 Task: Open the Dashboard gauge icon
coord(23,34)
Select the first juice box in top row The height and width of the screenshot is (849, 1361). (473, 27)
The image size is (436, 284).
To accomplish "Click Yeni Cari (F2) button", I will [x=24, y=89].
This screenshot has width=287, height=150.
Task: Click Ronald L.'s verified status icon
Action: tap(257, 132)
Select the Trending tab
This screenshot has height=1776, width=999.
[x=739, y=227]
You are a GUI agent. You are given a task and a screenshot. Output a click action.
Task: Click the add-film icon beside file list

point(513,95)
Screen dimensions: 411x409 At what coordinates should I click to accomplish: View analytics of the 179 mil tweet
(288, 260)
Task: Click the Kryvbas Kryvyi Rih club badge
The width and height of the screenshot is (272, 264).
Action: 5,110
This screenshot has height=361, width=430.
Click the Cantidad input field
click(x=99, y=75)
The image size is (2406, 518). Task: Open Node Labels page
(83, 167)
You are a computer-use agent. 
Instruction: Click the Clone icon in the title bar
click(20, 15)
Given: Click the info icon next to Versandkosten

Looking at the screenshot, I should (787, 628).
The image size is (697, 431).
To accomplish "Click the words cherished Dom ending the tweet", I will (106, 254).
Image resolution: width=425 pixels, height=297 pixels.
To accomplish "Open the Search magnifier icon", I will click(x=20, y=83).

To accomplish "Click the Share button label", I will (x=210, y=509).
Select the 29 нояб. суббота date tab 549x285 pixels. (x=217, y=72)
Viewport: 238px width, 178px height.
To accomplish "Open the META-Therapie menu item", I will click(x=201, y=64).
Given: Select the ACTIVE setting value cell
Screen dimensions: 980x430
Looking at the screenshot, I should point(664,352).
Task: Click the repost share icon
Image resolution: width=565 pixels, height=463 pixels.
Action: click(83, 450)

------------------------------------------------

▶ [What the task asks] Lines of the material that contain the word "agent" are to be gathered.

▶ [Solution below]
You are a GUI agent. You are given a task and a screenshot. Output a click action.
You are a computer-use agent. 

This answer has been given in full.